### Исходный фрагмент ###

Вот какова была нехитрая мудрость, которая, проникнув в впечатлительную и восприимчивую Грецию, породила научную астрологию. Но для того, чтобы греческая почва могла воспринять и вырастить восточное семя, нужно было, чтобы новь народного сознания была вспахана сохой философской мысли. Это случилось главным образом в V и IV вв.; но первые бессознательные усилия в указанном направлении восходят к началам греческой философии. Ионийские мыслители с их наивной космогонической спекуляцией устанавливают догмат единого происхождения вселенной из единого одушевлённого вещества, или, говоря правильнее, теоретически подкрепляют этот постулат народной веры; собственно Гераклит, видевший в человеческой душе «искру звёздного естества», частицу того же огня, который живёт и действует в небесных светилах, значительно содействовал научному обоснованию догмата всемирной симпатии. 

Учение Пифагора в своей астрономической части было скорее неблагоприятно для позднейших астрологических домыслов – гипотеза о движении Земли отнимала у них почву, – но зато в своей математической части оно снабдило будущих астрологов отличным оружием для их мистических конструкций. Таинственное значение чёта и нечета как женского и мужского рода в арифметике, священный характер троицы и седьмицы – всё это, развиваясь и пополняясь, перешло со временем в арсеналы астрологов, которые удержали даже имя «успевающих учёных» пифагоровой школы, malhematici.
Всё же эти фантастические арифметика и геометрия могли дать пищу лишь созревшей астрологии; её возникновению содействовала гораздо более философия Эмпедокла, этого мага среди греков V в. Этот удивительный человек в трояком отношении подготовил нарождение астрологии. Во‑первых, своим положением о Любви и Вражде. Во‑вторых, своим учением о четырёх стихиях, комбинациями которых являются все существующие в мире предметы, не исключая и человека. В его принятой и дополненной Аристотелем форме это учение сделалось одною из основных аксиом позднейшей астрологии. Но для этого оно нуждалось в вспомогательной гипотезе, установление которой было третьей заслугой Эмпедокла. Это была его теория «излияний», посредством которых предметы могут даже на далёком расстоянии оказывать действие друг на друга; так человек в огненной части своего естества может воспринимать излияние огненной стихии – т. е. звёзд.

### Данные ###

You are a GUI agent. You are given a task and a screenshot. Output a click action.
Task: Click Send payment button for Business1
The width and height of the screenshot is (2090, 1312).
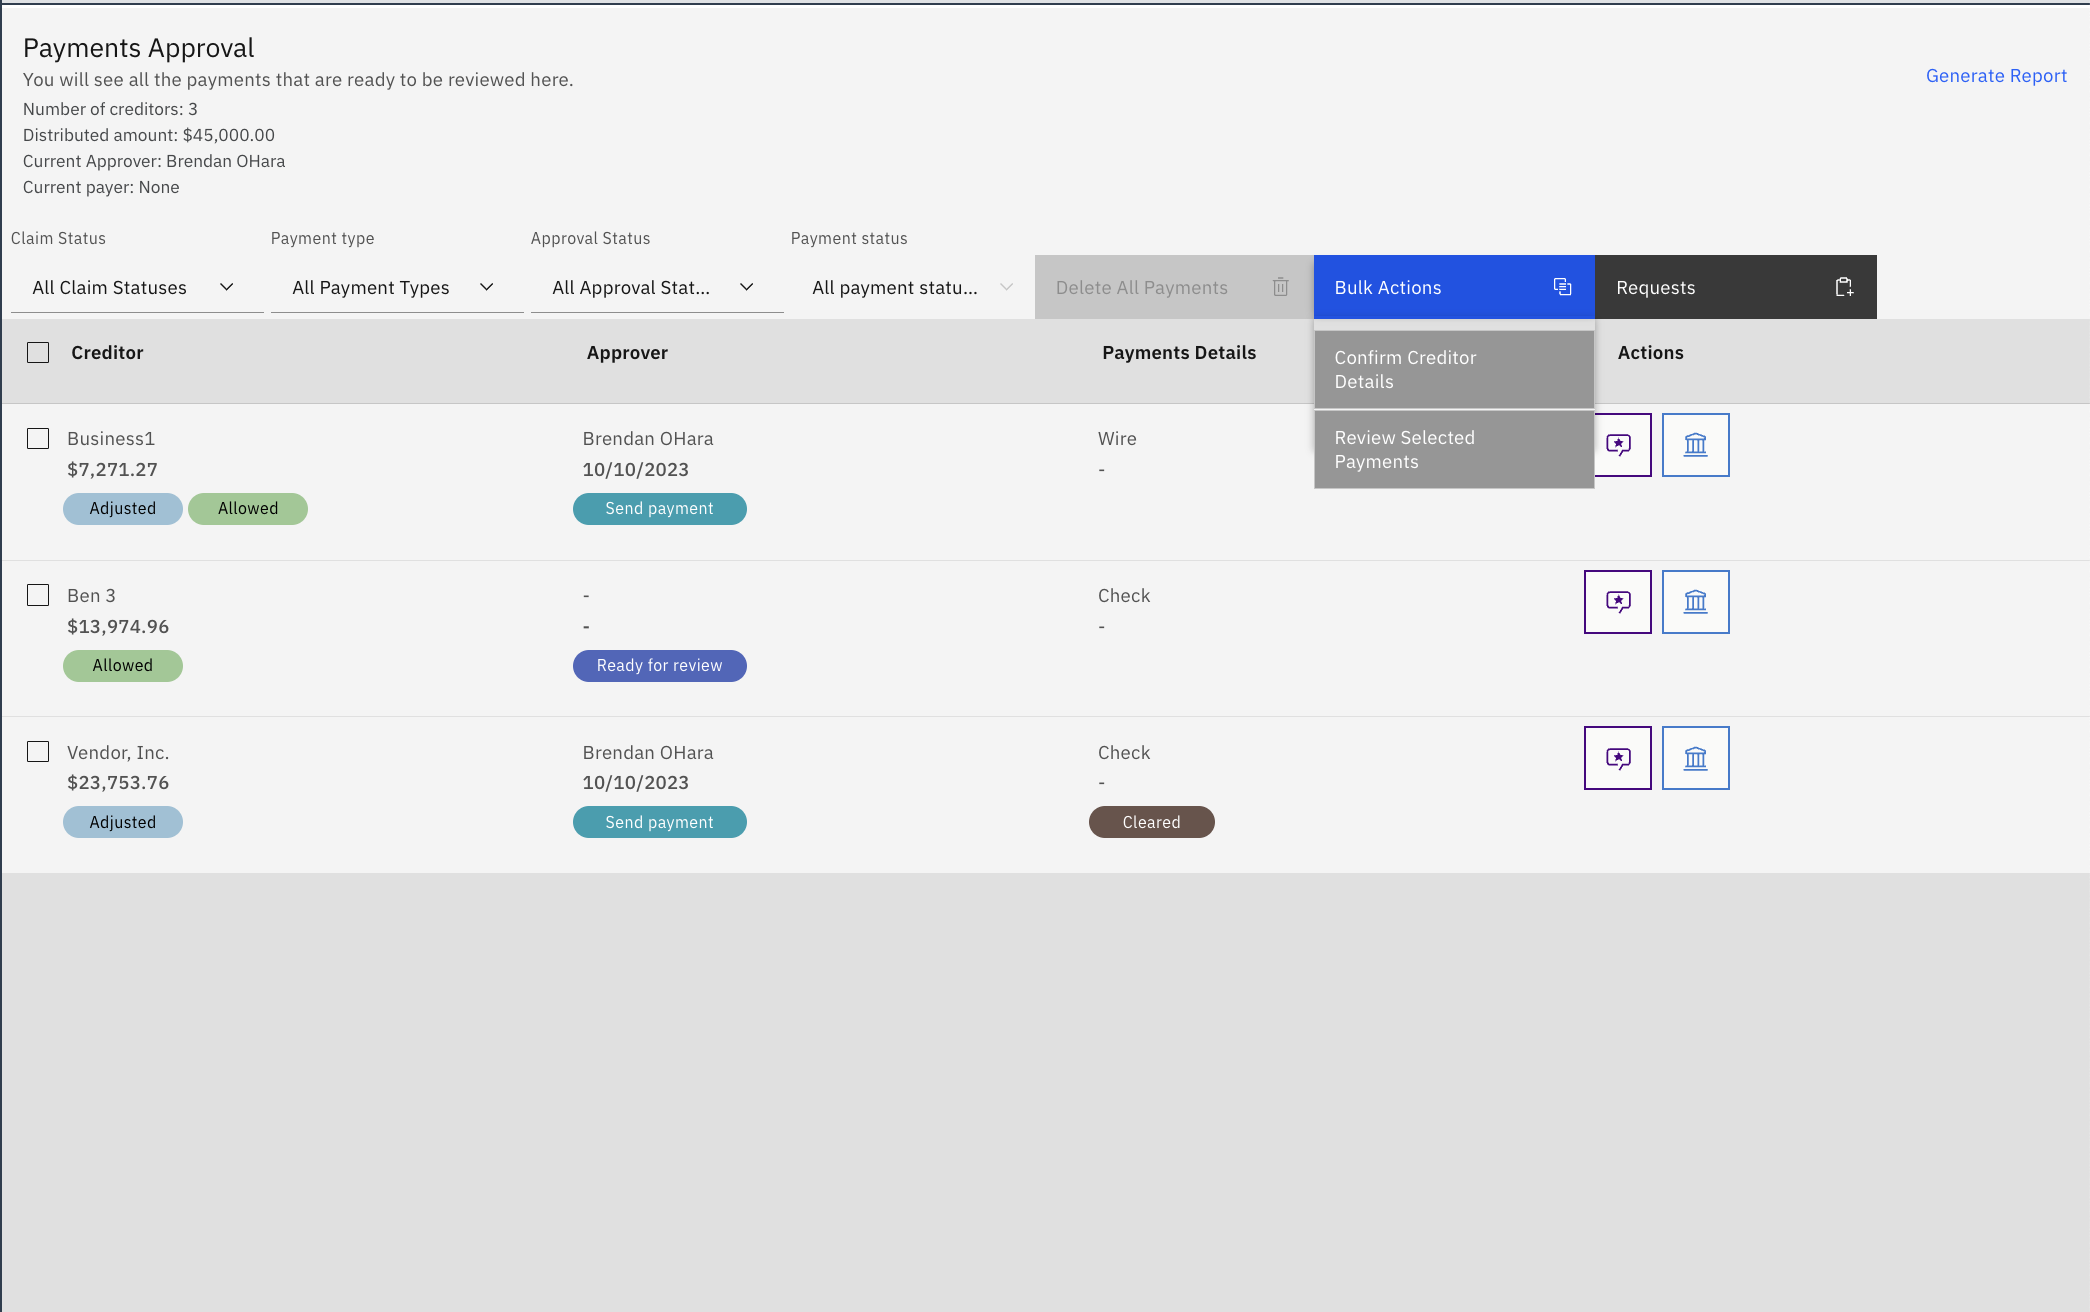[x=659, y=508]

###

Задание:
Какую теорию Эмпедокла фрагмент о зарождении астрологии называет его третьей заслугой?

Ответ:
Теорию «излияний», посредством которых предметы могут оказывать действие друг на друга даже на далёком расстоянии.